**Your goal:** Rewrite all of the data below with each "Rendición de Cuentas" changed to "Informe de Gestión" and everything else unchanged. Leave the pictures out of your answer.

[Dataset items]
#####

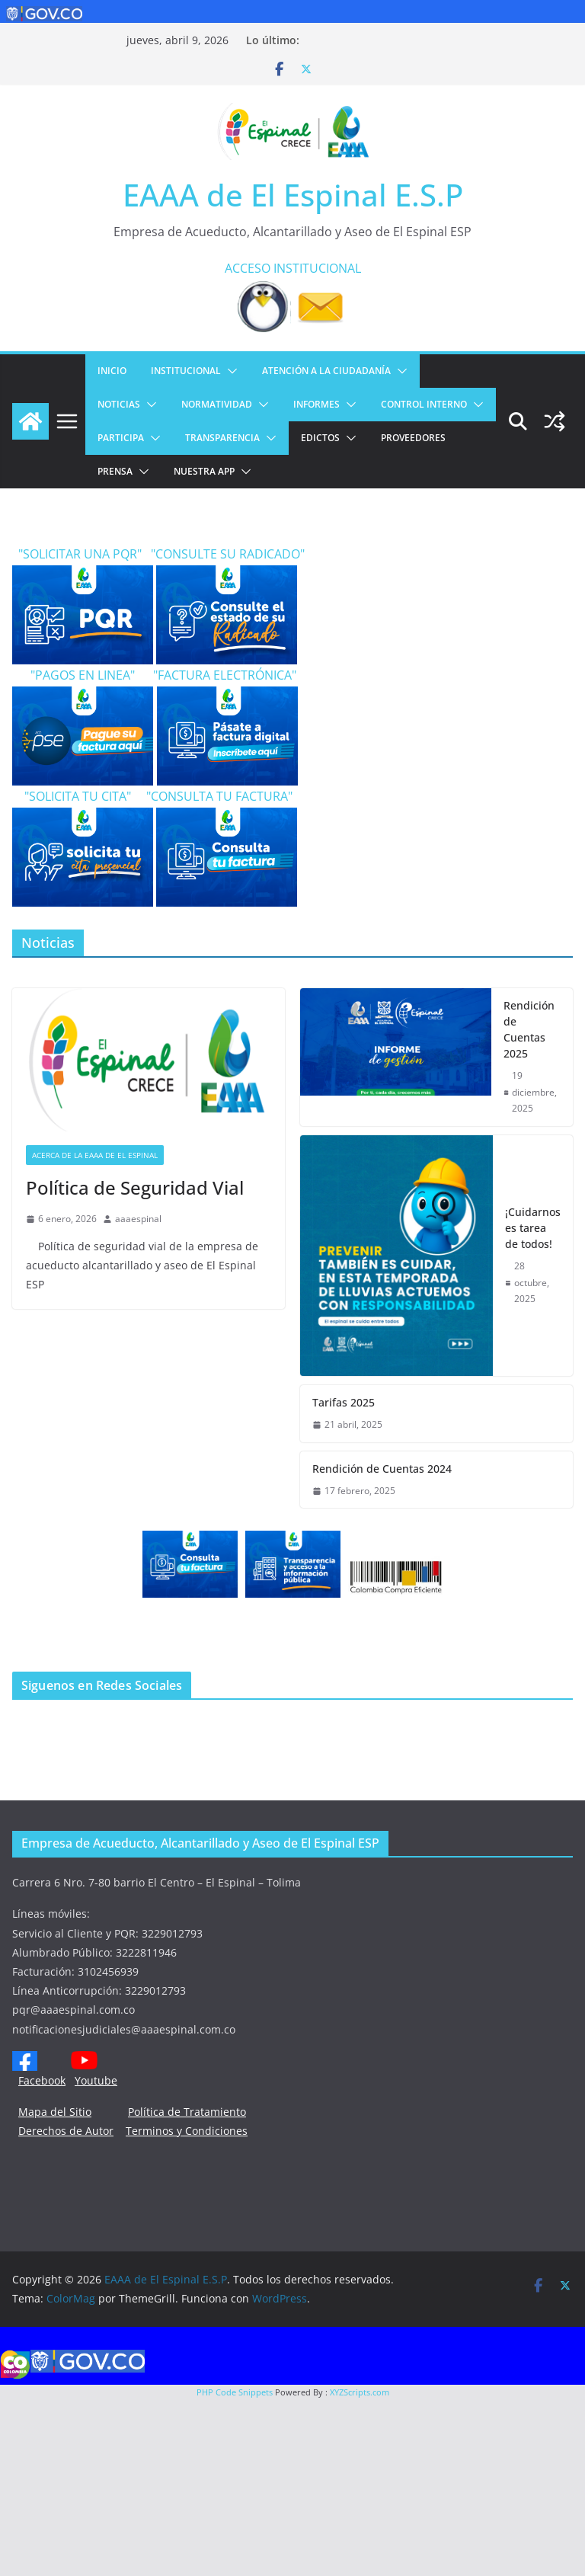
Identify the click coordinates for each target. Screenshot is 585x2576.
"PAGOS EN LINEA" (75, 675)
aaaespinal (138, 1218)
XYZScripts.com (359, 2392)
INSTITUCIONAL (317, 268)
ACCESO (247, 268)
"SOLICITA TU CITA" (79, 796)
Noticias (119, 404)
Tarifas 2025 (343, 1402)
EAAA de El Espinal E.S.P (293, 195)
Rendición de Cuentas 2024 (382, 1468)
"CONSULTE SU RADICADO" (225, 554)
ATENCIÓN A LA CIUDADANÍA (326, 370)
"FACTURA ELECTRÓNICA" (217, 675)
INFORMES (316, 404)
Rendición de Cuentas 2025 (529, 1029)
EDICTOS (320, 437)
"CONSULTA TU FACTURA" (219, 796)
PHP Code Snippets (235, 2392)
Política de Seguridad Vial (135, 1187)
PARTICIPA (121, 437)
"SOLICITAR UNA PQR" (78, 554)
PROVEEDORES (413, 437)
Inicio (112, 370)
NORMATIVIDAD (216, 404)
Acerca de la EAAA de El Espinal (95, 1155)
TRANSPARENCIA (222, 437)
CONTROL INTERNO (424, 404)
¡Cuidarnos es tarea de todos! (533, 1228)
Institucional (186, 370)
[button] (229, 371)
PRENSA (115, 471)
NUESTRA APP (204, 471)
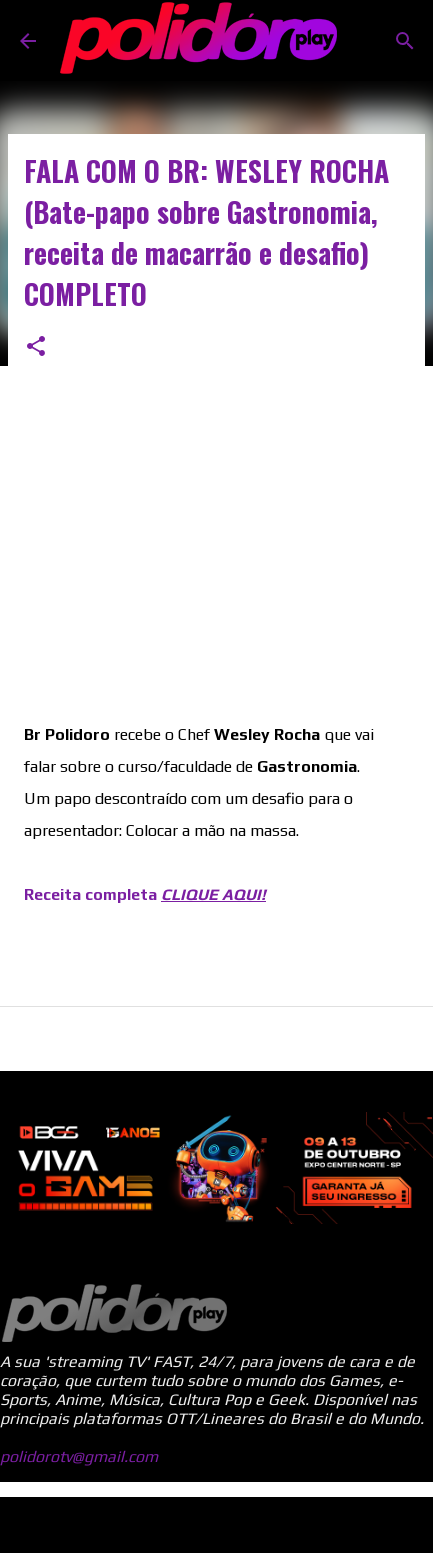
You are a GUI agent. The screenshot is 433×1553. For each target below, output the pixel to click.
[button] (36, 347)
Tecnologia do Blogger (217, 1524)
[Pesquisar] (405, 41)
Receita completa (145, 894)
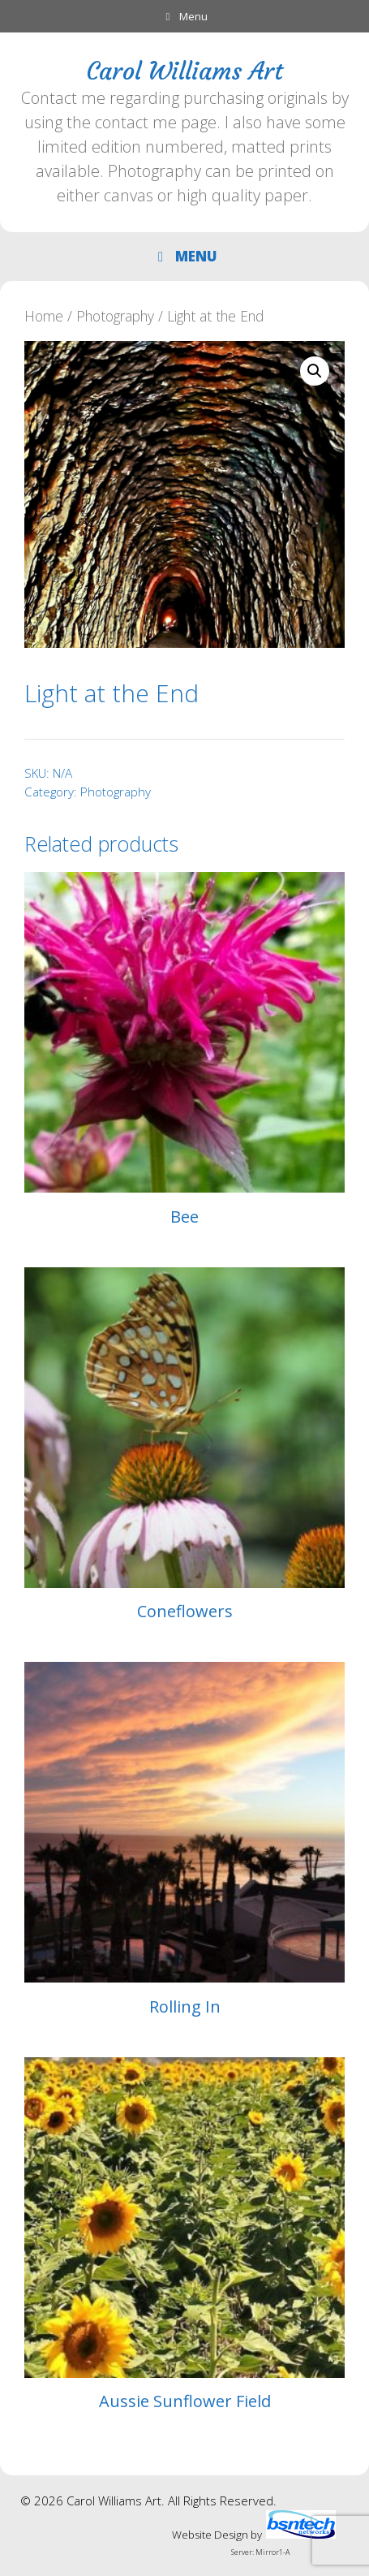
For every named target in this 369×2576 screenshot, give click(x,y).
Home (43, 316)
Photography (115, 316)
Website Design (210, 2534)
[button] (314, 371)
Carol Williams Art (184, 71)
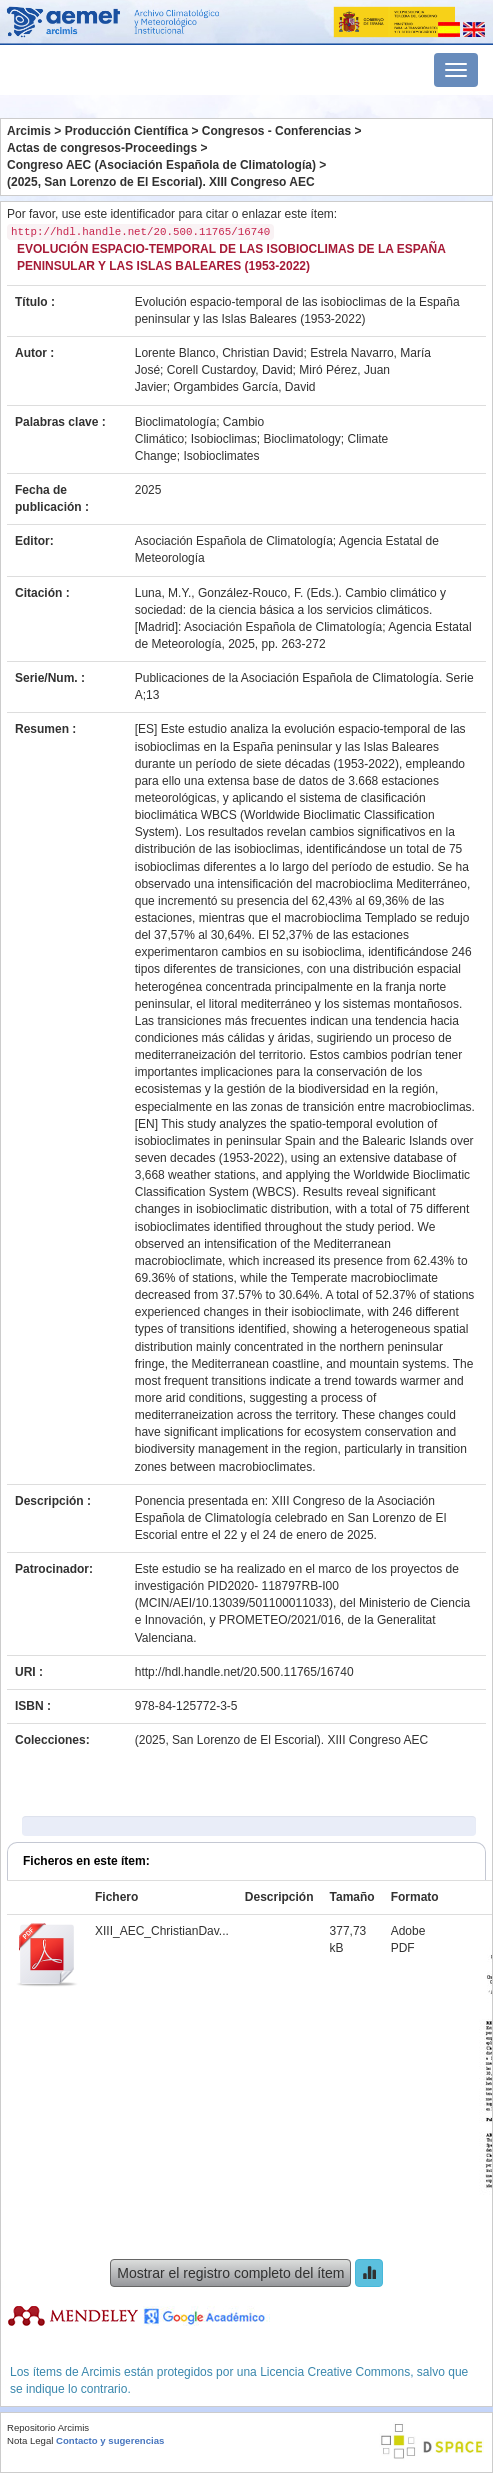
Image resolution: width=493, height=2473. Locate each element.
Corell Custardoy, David (230, 370)
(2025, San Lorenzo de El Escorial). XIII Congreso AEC (161, 182)
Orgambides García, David (244, 387)
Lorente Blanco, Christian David (219, 353)
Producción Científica (126, 131)
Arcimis (29, 131)
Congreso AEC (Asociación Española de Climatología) (161, 165)
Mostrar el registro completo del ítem (230, 2273)
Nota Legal (30, 2440)
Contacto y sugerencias (110, 2440)
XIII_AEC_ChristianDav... (162, 1931)
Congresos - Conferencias (276, 131)
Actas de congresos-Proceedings (102, 148)
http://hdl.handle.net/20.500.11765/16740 (244, 1672)
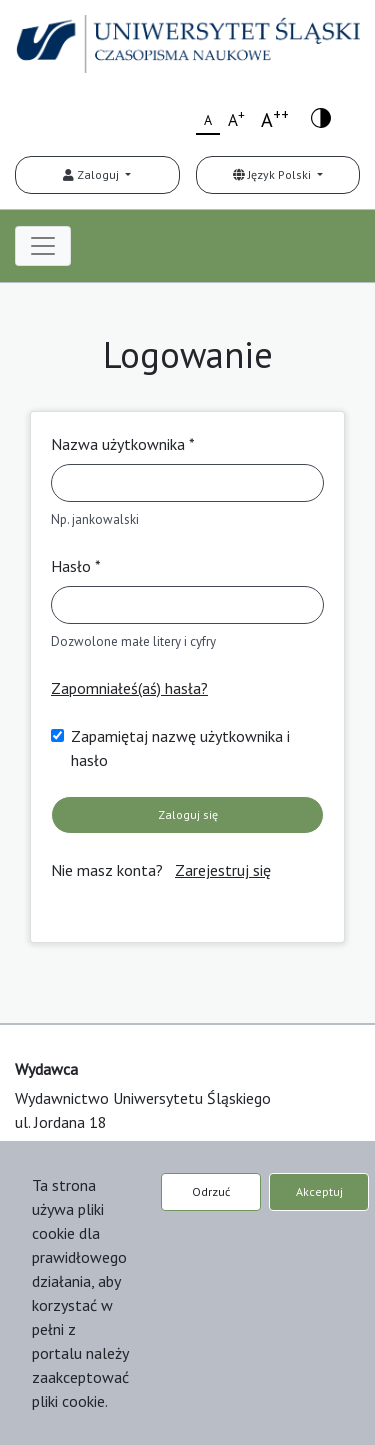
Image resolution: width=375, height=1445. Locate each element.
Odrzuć (211, 1191)
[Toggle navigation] (43, 246)
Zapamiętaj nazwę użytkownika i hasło (180, 748)
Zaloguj (92, 174)
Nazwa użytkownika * (123, 444)
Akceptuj (319, 1191)
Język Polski (273, 174)
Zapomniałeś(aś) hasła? (129, 688)
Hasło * (76, 566)
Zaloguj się (188, 814)
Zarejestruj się (223, 870)
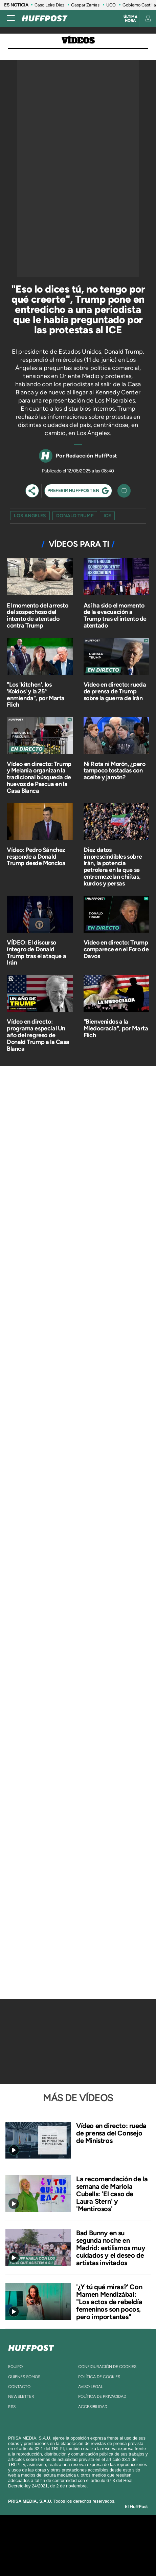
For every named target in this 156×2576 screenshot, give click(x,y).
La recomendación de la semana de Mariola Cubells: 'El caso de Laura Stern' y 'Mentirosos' (112, 2194)
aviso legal (90, 2386)
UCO (111, 4)
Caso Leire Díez (49, 4)
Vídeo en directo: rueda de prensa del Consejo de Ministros (111, 2133)
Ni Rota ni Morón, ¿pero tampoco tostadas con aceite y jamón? (115, 770)
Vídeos (78, 40)
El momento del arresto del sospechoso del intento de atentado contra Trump (37, 615)
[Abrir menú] (11, 18)
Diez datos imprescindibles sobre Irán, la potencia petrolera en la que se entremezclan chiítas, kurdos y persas (113, 866)
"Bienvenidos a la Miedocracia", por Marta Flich (116, 1028)
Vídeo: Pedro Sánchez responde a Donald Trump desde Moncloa (36, 856)
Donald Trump (74, 516)
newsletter (21, 2396)
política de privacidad (102, 2396)
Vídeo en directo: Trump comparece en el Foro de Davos (116, 949)
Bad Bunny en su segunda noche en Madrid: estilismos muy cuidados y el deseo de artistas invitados (110, 2248)
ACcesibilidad (92, 2406)
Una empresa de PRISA (78, 2540)
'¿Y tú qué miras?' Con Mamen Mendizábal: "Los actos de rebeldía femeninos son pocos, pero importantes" (109, 2302)
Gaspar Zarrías (85, 4)
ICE (107, 516)
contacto (19, 2386)
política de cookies (99, 2376)
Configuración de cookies (107, 2366)
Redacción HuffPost (91, 455)
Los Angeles (30, 516)
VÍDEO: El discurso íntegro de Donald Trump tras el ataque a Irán (36, 952)
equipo (15, 2366)
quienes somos (24, 2376)
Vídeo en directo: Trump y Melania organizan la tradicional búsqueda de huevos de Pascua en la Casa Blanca (39, 777)
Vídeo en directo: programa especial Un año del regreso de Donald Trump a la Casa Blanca (38, 1035)
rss (12, 2406)
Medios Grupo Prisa (78, 2557)
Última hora (130, 18)
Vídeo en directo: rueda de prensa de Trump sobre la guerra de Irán (115, 691)
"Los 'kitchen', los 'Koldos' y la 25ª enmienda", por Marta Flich (36, 694)
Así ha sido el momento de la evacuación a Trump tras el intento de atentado (115, 615)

#####

**Final result:**
Identify the click coordinates for each target. Screenshot is 585x2576.
"PAGOS EN LINEA" (75, 675)
aaaespinal (138, 1218)
XYZScripts.com (359, 2392)
INSTITUCIONAL (317, 268)
ACCESO (247, 268)
"SOLICITA TU CITA" (79, 796)
Noticias (119, 404)
Tarifas 2025 (343, 1402)
EAAA de El Espinal E.S.P (293, 195)
Informe de Gestión 2024 (382, 1468)
"CONSULTE SU RADICADO" (225, 554)
ATENCIÓN A LA CIUDADANÍA (326, 370)
"FACTURA ELECTRÓNICA" (217, 675)
INFORMES (316, 404)
Informe de Gestión 2025 (529, 1029)
EDICTOS (320, 437)
"CONSULTA TU FACTURA" (219, 796)
PHP Code Snippets (235, 2392)
Política de Seguridad Vial (135, 1187)
PARTICIPA (121, 437)
"SOLICITAR UNA PQR" (78, 554)
PROVEEDORES (413, 437)
Inicio (112, 370)
NORMATIVIDAD (216, 404)
Acerca de la EAAA de El Espinal (95, 1155)
TRANSPARENCIA (222, 437)
CONTROL INTERNO (424, 404)
¡Cuidarnos es tarea de todos! (533, 1228)
Institucional (186, 370)
[button] (229, 371)
PRENSA (115, 471)
NUESTRA APP (204, 471)
You are a GUI agent. The screenshot is 433×1553. For each target below, output the pixel to click.
[button] (36, 347)
Tecnologia do Blogger (217, 1524)
[Pesquisar] (405, 41)
Receita completa (145, 894)
For every named target in this 369×2576 screenshot, give click(x,y).
Home (43, 316)
Photography (115, 316)
Website Design (210, 2534)
[button] (314, 371)
Carol Williams Art (184, 71)
Image resolution: width=493, height=2473. Locate each element.
Corell Custardoy, David (230, 370)
(2025, San Lorenzo de El Escorial). XIII Congreso AEC (161, 182)
Orgambides García, David (244, 387)
Lorente Blanco, Christian David (219, 353)
Producción Científica (126, 131)
Arcimis (29, 131)
Congreso AEC (Asociación Española de Climatología) (161, 165)
Mostrar el registro completo del ítem (230, 2273)
Nota Legal (30, 2440)
Contacto y sugerencias (110, 2440)
XIII_AEC_ChristianDav... (162, 1931)
Congresos - Conferencias (276, 131)
Actas de congresos-Proceedings (102, 148)
http://hdl.handle.net/20.500.11765/16740 (244, 1672)
Image resolution: width=375, height=1445. Locate each element.
Odrzuć (211, 1191)
[Toggle navigation] (43, 246)
Zapamiętaj nazwę użytkownika i hasło (180, 748)
Zaloguj (92, 174)
Nazwa użytkownika * (123, 444)
Akceptuj (319, 1191)
Język Polski (273, 174)
Zapomniałeś(aś) hasła? (129, 688)
Hasło * (76, 566)
Zaloguj się (188, 814)
Zarejestruj się (223, 870)
For every named target in this 156×2576 screenshot, give click(x,y).
La recomendación de la semana de Mariola Cubells: 'El caso de Laura Stern' y 'Mentirosos' (112, 2194)
aviso legal (90, 2386)
UCO (111, 4)
Caso Leire Díez (49, 4)
Vídeo en directo: rueda de prensa del Consejo de Ministros (111, 2133)
Ni Rota ni Morón, ¿pero tampoco tostadas con aceite y jamón? (115, 770)
Vídeos (78, 40)
El momento del arresto del sospechoso del intento de atentado contra Trump (37, 615)
[Abrir menú] (11, 18)
Diez datos imprescindibles sobre Irán, la potencia petrolera en la que se entremezclan chiítas, kurdos y persas (113, 866)
"Bienvenidos a la Miedocracia", por Marta Flich (116, 1028)
Vídeo: Pedro Sánchez responde a Donald Trump desde Moncloa (36, 856)
Donald Trump (74, 516)
newsletter (21, 2396)
política de privacidad (102, 2396)
Vídeo en directo: Trump comparece en el Foro de Davos (116, 949)
Bad Bunny en su segunda noche en Madrid: estilismos muy cuidados y el deseo de artistas invitados (110, 2248)
ACcesibilidad (92, 2406)
Una empresa de PRISA (78, 2540)
'¿Y tú qué miras?' Con Mamen Mendizábal: "Los actos de rebeldía femeninos son pocos, pero importantes" (109, 2302)
Gaspar Zarrías (85, 4)
ICE (107, 516)
contacto (19, 2386)
política de cookies (99, 2376)
Configuración de cookies (107, 2366)
Redacción HuffPost (91, 455)
Los Angeles (30, 516)
VÍDEO: El discurso íntegro de Donald Trump tras el ataque a Irán (36, 952)
equipo (15, 2366)
quienes somos (24, 2376)
Vídeo en directo: Trump y Melania organizan la tradicional búsqueda de huevos de Pascua en la Casa Blanca (39, 777)
Vídeo en directo: programa especial Un año del regreso de Donald Trump a la Casa Blanca (38, 1035)
rss (12, 2406)
Medios Grupo Prisa (78, 2557)
Última hora (130, 18)
Vídeo en directo: rueda de prensa de Trump sobre la guerra de Irán (115, 691)
"Los 'kitchen', los 'Koldos' y la 25ª enmienda", por Marta Flich (36, 694)
Así ha sido el momento de la evacuación a Trump tras el intento de atentado (115, 615)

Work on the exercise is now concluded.